The answer must be the full set of records, repeated exactly.

-------------------------

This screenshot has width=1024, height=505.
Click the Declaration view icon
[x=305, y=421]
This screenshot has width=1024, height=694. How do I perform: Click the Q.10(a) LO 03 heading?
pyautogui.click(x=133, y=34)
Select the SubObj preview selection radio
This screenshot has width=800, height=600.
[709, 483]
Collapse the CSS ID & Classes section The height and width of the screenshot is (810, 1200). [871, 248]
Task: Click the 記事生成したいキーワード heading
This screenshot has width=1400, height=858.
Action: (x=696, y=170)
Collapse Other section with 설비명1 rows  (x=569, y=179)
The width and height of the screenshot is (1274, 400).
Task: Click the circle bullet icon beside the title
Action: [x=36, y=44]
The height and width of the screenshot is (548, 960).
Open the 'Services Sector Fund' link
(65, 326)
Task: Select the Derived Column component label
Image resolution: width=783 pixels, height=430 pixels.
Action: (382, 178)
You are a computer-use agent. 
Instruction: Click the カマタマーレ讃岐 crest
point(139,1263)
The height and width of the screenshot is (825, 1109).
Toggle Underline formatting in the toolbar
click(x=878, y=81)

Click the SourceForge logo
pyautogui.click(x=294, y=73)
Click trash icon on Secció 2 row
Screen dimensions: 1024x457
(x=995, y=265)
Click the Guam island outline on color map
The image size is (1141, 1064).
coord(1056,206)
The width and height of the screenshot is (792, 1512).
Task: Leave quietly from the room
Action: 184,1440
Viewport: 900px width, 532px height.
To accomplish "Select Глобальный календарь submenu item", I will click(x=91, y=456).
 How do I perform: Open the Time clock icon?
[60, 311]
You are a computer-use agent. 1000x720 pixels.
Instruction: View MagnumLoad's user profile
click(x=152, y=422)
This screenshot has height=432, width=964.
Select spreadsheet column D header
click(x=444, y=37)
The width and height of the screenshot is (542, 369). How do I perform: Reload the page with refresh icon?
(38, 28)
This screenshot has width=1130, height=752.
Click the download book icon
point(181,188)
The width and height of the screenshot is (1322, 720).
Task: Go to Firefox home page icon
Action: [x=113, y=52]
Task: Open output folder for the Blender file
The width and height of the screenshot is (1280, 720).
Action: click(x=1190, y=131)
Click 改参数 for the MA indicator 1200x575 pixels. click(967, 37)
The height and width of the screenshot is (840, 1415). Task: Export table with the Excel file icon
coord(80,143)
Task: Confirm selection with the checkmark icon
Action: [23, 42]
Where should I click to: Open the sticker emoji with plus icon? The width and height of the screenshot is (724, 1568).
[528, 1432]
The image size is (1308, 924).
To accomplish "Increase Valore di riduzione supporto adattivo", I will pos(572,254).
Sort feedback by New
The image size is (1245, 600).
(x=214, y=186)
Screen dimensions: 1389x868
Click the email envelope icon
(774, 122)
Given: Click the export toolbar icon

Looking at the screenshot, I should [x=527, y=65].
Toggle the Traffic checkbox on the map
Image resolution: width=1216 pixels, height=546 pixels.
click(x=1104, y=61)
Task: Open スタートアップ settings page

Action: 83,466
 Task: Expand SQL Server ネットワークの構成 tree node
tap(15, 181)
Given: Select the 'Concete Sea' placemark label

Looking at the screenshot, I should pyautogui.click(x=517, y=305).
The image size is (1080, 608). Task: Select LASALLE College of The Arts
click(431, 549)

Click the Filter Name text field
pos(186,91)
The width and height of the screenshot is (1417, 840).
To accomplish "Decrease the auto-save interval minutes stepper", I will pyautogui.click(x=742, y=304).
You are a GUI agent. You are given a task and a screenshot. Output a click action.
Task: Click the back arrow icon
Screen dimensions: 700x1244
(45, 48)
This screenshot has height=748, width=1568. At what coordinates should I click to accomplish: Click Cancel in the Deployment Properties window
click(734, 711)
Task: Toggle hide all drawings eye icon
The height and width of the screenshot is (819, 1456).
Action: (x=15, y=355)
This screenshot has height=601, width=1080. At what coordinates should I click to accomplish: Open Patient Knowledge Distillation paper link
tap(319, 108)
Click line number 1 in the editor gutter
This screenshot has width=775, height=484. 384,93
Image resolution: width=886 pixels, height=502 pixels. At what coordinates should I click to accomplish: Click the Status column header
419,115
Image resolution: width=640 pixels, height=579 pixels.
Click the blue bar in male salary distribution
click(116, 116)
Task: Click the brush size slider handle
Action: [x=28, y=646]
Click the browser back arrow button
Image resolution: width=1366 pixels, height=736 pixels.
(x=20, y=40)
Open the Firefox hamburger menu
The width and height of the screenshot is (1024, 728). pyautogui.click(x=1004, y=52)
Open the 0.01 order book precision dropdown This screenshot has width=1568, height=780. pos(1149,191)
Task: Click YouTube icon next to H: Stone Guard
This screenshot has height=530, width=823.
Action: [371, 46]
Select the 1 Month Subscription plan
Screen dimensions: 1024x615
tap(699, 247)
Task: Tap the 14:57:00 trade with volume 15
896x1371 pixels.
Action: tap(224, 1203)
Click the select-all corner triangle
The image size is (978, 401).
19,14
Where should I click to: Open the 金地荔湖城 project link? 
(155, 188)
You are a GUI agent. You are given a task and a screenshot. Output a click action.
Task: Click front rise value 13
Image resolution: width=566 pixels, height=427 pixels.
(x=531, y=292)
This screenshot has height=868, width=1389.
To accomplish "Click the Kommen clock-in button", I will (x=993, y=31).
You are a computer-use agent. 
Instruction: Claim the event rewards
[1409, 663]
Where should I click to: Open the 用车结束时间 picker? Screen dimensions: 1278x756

-------------------------

Result for this exercise:
This screenshot has width=1024, height=505.
Click the Declaration view icon
[x=305, y=421]
This screenshot has width=1024, height=694. How do I perform: Click the Q.10(a) LO 03 heading?
pyautogui.click(x=133, y=34)
Select the SubObj preview selection radio
This screenshot has width=800, height=600.
[709, 483]
Collapse the CSS ID & Classes section The height and width of the screenshot is (810, 1200). [871, 248]
Task: Click the 記事生成したいキーワード heading
This screenshot has width=1400, height=858.
Action: (x=696, y=170)
Collapse Other section with 설비명1 rows  (x=569, y=179)
The width and height of the screenshot is (1274, 400).
Task: Click the circle bullet icon beside the title
Action: [x=36, y=44]
The height and width of the screenshot is (548, 960).
Open the 'Services Sector Fund' link
(65, 326)
Task: Select the Derived Column component label
Image resolution: width=783 pixels, height=430 pixels.
Action: (382, 178)
You are a computer-use agent. 
Instruction: Click the カマタマーレ讃岐 crest
point(139,1263)
The height and width of the screenshot is (825, 1109).
Toggle Underline formatting in the toolbar
click(x=878, y=81)

Click the SourceForge logo
pyautogui.click(x=294, y=73)
Click trash icon on Secció 2 row
Screen dimensions: 1024x457
(x=995, y=265)
Click the Guam island outline on color map
The image size is (1141, 1064).
coord(1056,206)
The width and height of the screenshot is (792, 1512).
Task: Leave quietly from the room
Action: 184,1440
Viewport: 900px width, 532px height.
To accomplish "Select Глобальный календарь submenu item", I will click(x=91, y=456).
 How do I perform: Open the Time clock icon?
[60, 311]
You are a computer-use agent. 1000x720 pixels.
Instruction: View MagnumLoad's user profile
click(x=152, y=422)
This screenshot has height=432, width=964.
Select spreadsheet column D header
click(x=444, y=37)
The width and height of the screenshot is (542, 369). How do I perform: Reload the page with refresh icon?
(38, 28)
This screenshot has width=1130, height=752.
Click the download book icon
point(181,188)
The width and height of the screenshot is (1322, 720).
Task: Go to Firefox home page icon
Action: [x=113, y=52]
Task: Open output folder for the Blender file
The width and height of the screenshot is (1280, 720).
Action: click(x=1190, y=131)
Click 改参数 for the MA indicator 1200x575 pixels. click(967, 37)
The height and width of the screenshot is (840, 1415). Task: Export table with the Excel file icon
coord(80,143)
Task: Confirm selection with the checkmark icon
Action: [23, 42]
Where should I click to: Open the sticker emoji with plus icon? The width and height of the screenshot is (724, 1568).
[528, 1432]
The image size is (1308, 924).
To accomplish "Increase Valore di riduzione supporto adattivo", I will pos(572,254).
Sort feedback by New
The image size is (1245, 600).
(x=214, y=186)
Screen dimensions: 1389x868
Click the email envelope icon
(774, 122)
Given: Click the export toolbar icon

Looking at the screenshot, I should [x=527, y=65].
Toggle the Traffic checkbox on the map
Image resolution: width=1216 pixels, height=546 pixels.
click(x=1104, y=61)
Task: Open スタートアップ settings page

Action: 83,466
 Task: Expand SQL Server ネットワークの構成 tree node
tap(15, 181)
Given: Select the 'Concete Sea' placemark label

Looking at the screenshot, I should pyautogui.click(x=517, y=305).
The image size is (1080, 608). Task: Select LASALLE College of The Arts
click(431, 549)

Click the Filter Name text field
pos(186,91)
The width and height of the screenshot is (1417, 840).
To accomplish "Decrease the auto-save interval minutes stepper", I will pyautogui.click(x=742, y=304).
You are a GUI agent. You are given a task and a screenshot. Output a click action.
Task: Click the back arrow icon
Screen dimensions: 700x1244
(45, 48)
This screenshot has height=748, width=1568. At what coordinates should I click to accomplish: Click Cancel in the Deployment Properties window
click(734, 711)
Task: Toggle hide all drawings eye icon
The height and width of the screenshot is (819, 1456).
Action: (x=15, y=355)
This screenshot has height=601, width=1080. At what coordinates should I click to accomplish: Open Patient Knowledge Distillation paper link
tap(319, 108)
Click line number 1 in the editor gutter
This screenshot has width=775, height=484. 384,93
Image resolution: width=886 pixels, height=502 pixels. At what coordinates should I click to accomplish: Click the Status column header
419,115
Image resolution: width=640 pixels, height=579 pixels.
Click the blue bar in male salary distribution
click(116, 116)
Task: Click the brush size slider handle
Action: [x=28, y=646]
Click the browser back arrow button
Image resolution: width=1366 pixels, height=736 pixels.
(x=20, y=40)
Open the Firefox hamburger menu
The width and height of the screenshot is (1024, 728). pyautogui.click(x=1004, y=52)
Open the 0.01 order book precision dropdown This screenshot has width=1568, height=780. pos(1149,191)
Task: Click YouTube icon next to H: Stone Guard
This screenshot has height=530, width=823.
Action: [371, 46]
Select the 1 Month Subscription plan
Screen dimensions: 1024x615
tap(699, 247)
Task: Tap the 14:57:00 trade with volume 15
896x1371 pixels.
Action: tap(224, 1203)
Click the select-all corner triangle
The image size is (978, 401).
19,14
Where should I click to: Open the 金地荔湖城 project link? 
(155, 188)
You are a GUI agent. You are given a task and a screenshot. Output a click action.
Task: Click front rise value 13
Image resolution: width=566 pixels, height=427 pixels.
(x=531, y=292)
This screenshot has height=868, width=1389.
To accomplish "Click the Kommen clock-in button", I will (x=993, y=31).
You are a computer-use agent. 
Instruction: Claim the event rewards
[1409, 663]
Where should I click to: Open the 用车结束时间 picker? Screen dimensions: 1278x756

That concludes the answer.